Document passage =
------------------------------

A layoffs-and-dismissals freeze enacted in Italy when the pandemic started is finally coming to an end for certain industries. Some unions fear there will be a flood of dismissals as a result.
In February 2020, Italy became the first western country to find itself dealing with the rapid spread of the coronavirus. Within days, employers, like the rest of the nation, had to face increasing, once unthinkable limitations to their activities and a growing sense of uncertainty.
In March 2020, a few weeks after the outbreak, the Italian government enacted a dismissal freeze. The law prohibited individual and collective layoffs with a few exceptions, such as for executives and disciplinary dismissals. Furloughs were still permitted. The government approved special social security funds to provide income to furloughed employees.
There were two goals: prevent panic-triggered massive dismissals and preserve business organizations in hopes of an economic recovery after the crisis.
The first dismissal ban was supposed to last 60 days; in May 2020, it was extended for three months. In August 2020, the prohibition was further extended, this time with a deadline that could vary, depending on the additional furlough offered by the government. In December 2020, the end of the freeze was set for March 31, 2021. At that time, new provisions were enacted that are still in effect.

------------------------------

Records provided =

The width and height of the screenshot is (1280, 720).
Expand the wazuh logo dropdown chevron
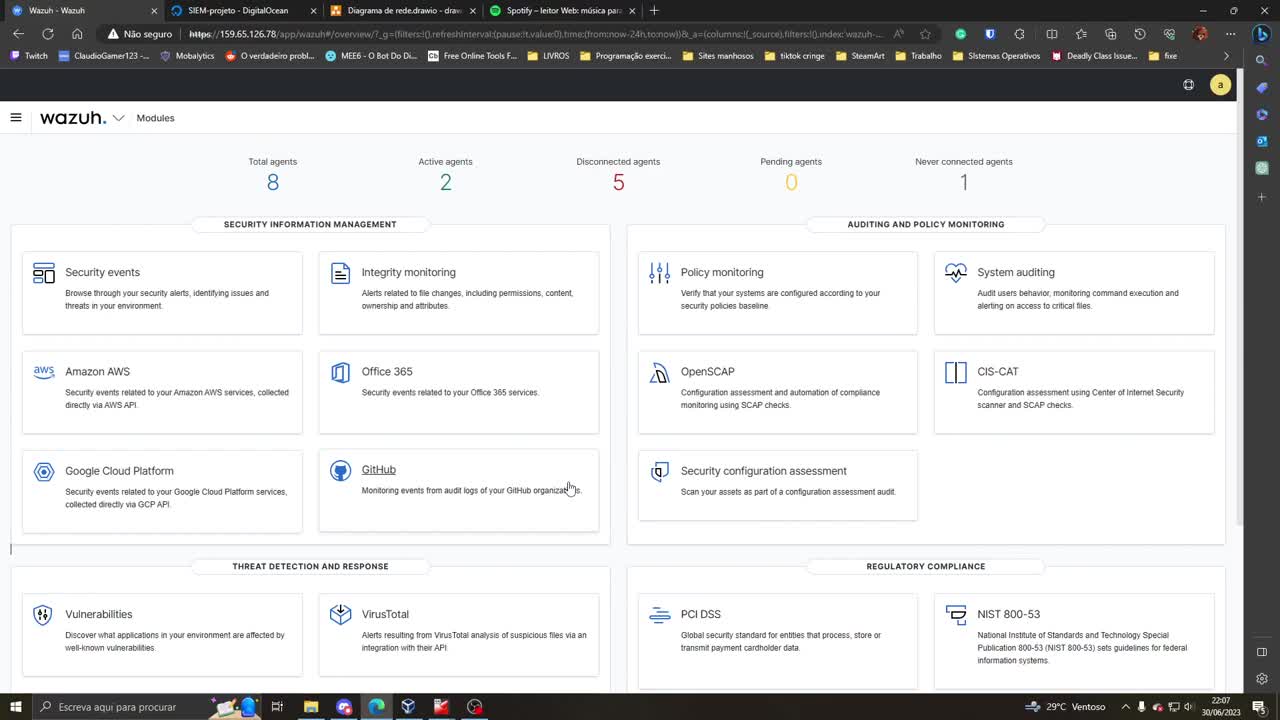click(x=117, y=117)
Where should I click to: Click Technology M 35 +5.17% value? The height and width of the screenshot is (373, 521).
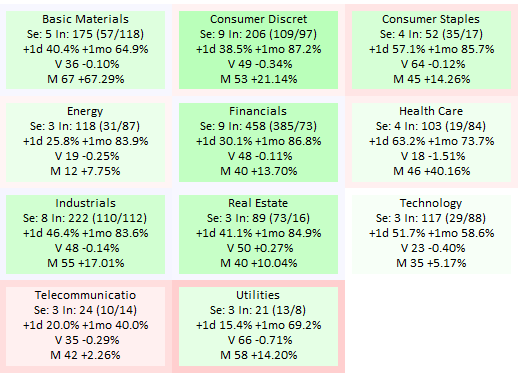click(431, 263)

------------------------------

Your tasks =
1. Repeat word for word the part of the text on Italy's dismissal freeze that begins with the words containing "In February 2020, Italy" and ends with "after the crisis.".
2. Carry on the text about Italy's pandemic dismissal freeze, picking up right after its final sentence.
The listing has no connection to the text about Italy's pandemic dismissal freeze.

Outputs by task =
1.
In February 2020, Italy became the first western country to find itself dealing with the rapid spread of the coronavirus. Within days, employers, like the rest of the nation, had to face increasing, once unthinkable limitations to their activities and a growing sense of uncertainty.
In March 2020, a few weeks after the outbreak, the Italian government enacted a dismissal freeze. The law prohibited individual and collective layoffs with a few exceptions, such as for executives and disciplinary dismissals. Furloughs were still permitted. The government approved special social security funds to provide income to furloughed employees.
There were two goals: prevent panic-triggered massive dismissals and preserve business organizations in hopes of an economic recovery after the crisis.

2.
Before each extension, employers tried to guess what might happen next. Many had to postpone restructuring plans. Other companies resorted to voluntary plans that the law had expressly excepted from the ban. Voluntary plans consist of negotiations with the unions for a voluntary severance, offered to those employees who consensually terminate employment in exchange for a severance package.
Another exception to the general ban on collective layoffs is for companies that have started a winding-up procedure, or in any way definitively ceased their activity. Such companies can start collective layoff procedures, despite the otherwise stringent general ban. This does not apply if a business is transferred to another company.
Rules Currently in Force
The ban affected all employers until June 30, 2021. As of July 1, some companies are no longer limited by COVID-19-related emergency laws, except if they continue to furlough employees using the social security allowance granted by the government, in which case the ban will still apply, up to the end of December. The ban will continue to affect other employers until the end of October.
Hence, it is essential for employers to understand in which group they fall. Employers need to check their classification for social security purposes and which social contributions they normally pay. Generally, manufacturing companies and construction companies should no longer be subject to the dismissal freeze as of July 1, except, as mentioned, if they choose to furlough employees after said date. Companies active in the services sector, retail and trade, tourism, and entertainment will continue to be limited in their ability to dismiss, until the end of October, regardless of whether they actually furlough their employees using governmental funds.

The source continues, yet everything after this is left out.